DDDD: Eric Evans Interviews Greg Young

[UPDATE: Well this is embarrassing. This post is starting to get good amount of traffic and is getting listed on daily link blogs such as Dew Drop. Unlike the other posts in my DDDD series, this particular post was supposed to serve more as a reminder to me, rather than a polished set of coherent and sequential thoughts. It probably got ranked fairly high because it's so keyword dense.]

I have watched the InfoQ video of Eric Evans interviewing Greg Young several times. What follows below could be considered the "minutes" of the interview. I'm mostly recording the things that stuck out to me from what both Greg and Eric said. The thoughts aren't supposed to be coherent out of context, but as you watch the video you may see these points jump out.

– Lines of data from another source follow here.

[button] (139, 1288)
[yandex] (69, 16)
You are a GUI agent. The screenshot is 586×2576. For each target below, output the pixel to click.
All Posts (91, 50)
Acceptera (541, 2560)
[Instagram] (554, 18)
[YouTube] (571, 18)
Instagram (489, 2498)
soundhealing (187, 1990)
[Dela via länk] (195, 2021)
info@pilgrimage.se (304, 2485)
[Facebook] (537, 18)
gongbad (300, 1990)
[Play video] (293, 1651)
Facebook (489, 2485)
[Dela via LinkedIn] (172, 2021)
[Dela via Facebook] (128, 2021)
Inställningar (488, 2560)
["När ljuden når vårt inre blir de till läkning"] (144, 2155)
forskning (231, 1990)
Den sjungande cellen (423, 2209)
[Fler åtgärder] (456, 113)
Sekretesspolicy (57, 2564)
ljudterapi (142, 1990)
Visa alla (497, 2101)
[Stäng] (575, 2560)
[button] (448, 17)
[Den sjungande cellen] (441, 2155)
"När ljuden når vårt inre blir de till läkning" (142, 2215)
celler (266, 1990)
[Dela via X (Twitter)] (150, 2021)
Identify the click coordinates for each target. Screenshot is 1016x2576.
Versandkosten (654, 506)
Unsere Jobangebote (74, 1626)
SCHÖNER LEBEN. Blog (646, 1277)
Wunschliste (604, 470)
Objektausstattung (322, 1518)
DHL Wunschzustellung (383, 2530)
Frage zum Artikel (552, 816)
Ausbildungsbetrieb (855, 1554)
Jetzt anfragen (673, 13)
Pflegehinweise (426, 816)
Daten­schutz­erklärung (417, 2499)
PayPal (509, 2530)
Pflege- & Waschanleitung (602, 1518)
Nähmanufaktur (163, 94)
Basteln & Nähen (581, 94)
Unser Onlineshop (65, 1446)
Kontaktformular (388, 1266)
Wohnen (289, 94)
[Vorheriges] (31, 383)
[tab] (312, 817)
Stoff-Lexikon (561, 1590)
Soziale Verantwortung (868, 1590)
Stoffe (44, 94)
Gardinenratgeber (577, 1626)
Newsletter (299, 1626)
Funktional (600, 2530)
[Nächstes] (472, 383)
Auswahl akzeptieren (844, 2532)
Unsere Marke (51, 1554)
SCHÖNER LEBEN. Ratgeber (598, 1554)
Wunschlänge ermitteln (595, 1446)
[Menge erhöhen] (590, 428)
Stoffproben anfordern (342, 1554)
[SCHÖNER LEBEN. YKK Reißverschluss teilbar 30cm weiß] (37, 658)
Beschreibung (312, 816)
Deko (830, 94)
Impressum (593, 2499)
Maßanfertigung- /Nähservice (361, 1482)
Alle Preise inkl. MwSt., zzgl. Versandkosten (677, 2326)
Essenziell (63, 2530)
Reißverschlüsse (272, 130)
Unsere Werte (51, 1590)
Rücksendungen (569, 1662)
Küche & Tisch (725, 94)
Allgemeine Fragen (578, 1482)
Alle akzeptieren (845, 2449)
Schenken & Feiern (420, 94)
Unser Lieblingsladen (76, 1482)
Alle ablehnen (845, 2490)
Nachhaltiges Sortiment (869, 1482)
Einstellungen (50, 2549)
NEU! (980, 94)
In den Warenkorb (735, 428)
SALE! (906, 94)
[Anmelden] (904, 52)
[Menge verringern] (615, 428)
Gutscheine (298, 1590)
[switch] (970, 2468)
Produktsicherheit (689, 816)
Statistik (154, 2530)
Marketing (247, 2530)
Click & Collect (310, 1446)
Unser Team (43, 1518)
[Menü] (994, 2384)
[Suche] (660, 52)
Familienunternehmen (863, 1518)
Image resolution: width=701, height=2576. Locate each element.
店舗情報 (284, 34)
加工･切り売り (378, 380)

  • When a OrderCreateMessage is received (sounds like a command), the system will locate the symbol for the order from on the message. Then the order will be added to the appropriate order book. At which point the order book will sit there and wait.
  • [Question to self:] How is the "context" of the original command—it's intent--maintained as corresponding events are generated as a result of the command? ANSWER: Newly generated events are specific to the commands that resulted in their creation—e.g. RemoveTradedVolumeMessage command generates a VolumeTradedMessage—even though several types of messages may have the same effect on the object.
  • Changes always appear in groupings.
  • The framework underneath the state transition messages allows them to run either a pipeline or a peer-to-peer pub/sub pattern.
  • The domain is broken down into bounded contexts. Those contexts are asynchronously mapped to each other instead of coming back to the root domain.
  • The decision to use a pipeline vs. a pub/sub model has to do with the percentage of messages a particular bounded context cares about. If it cares about the majority, use a pipeline.
  • The anti-corruption layer lives on the receiving bounded context.
  • State transitions are part of the core domain—or perhaps a shared kernel. The receiving bounded context will only ever work with those messages (as transformed by the anti-corruption layer) rather than the domain objects from the other bounded context.
  • Pub/sub works so well because the receiving context has no idea where it's getting the data from—this seems to imply that in a pipeline, the receiving context does know where it's getting the data from.
  • Distribution of the aggregates (partitioning) must be governed in a very specific way—in their scenario it's to ensure that no type stock symbols live on the same machine in their mirrored cluster.
  • Understanding of the domain is critical to the correct partitioning of the domain across different servers, e.g. keeping stock symbols in different mirrored nodes.
  • Objects are responsible for tracking their own state changes, e.g. "We say to the order: ‘Give me your state changes.' The order will say, ‘This is what has changed since I've been opened.'"
  • We can take those state changes from the repository and push it to a pipeline or directly process it to a database.
  • The repository is still responsible for knowing what to do with state changes.
  • One repository per aggregate root (normal DDD).
  • The call for state changes to the aggregate root causes the root to interrogate all of the children for their state changes, which becomes a single Unit of Work. [The child entities could potentially use the observer pattern to notify the aggregate root of changes.]
  • "We have found in pretty much everything we have done that your partitioning boundaries are almost always on your aggregate roots." This appears to be partitioning of the bounded context across multiple servers such that the same aggregate root doesn't live on two different servers simultaneously (excepting the mirroring scenario as mentioned above).
  • You can separate data models on the aggregate roots, e.g. one DB instance per aggregate root.
  • DDD Book: Aggregate is a transaction boundary, but Evans has encountered the aggregate roots make great boundaries for partitioning AND distribution.
  • [This was a bit confusing for me:] "The other thing that we have noticed with aggregate roots is whether or not something lives in an aggregate root is actually me explicitly saying that it should belong to the same data model as the aggregate root. Often times we have shared data which is shared between many aggregate roots which we will deliberately put a service over and have the aggregate root actually talk to the service when it needs to. And the reason that we do this is so that in our back-end data model, we can take that separate piece of data that's being used in many aggregate roots and actually pull it out into its own data store which is shared between them. We then use a database per aggregate root or a set of databases which are partitioned on the aggregate root."
  • The anti-corruption layer receives a message, transforms it and publishes the new, transformed message to its own bounded context.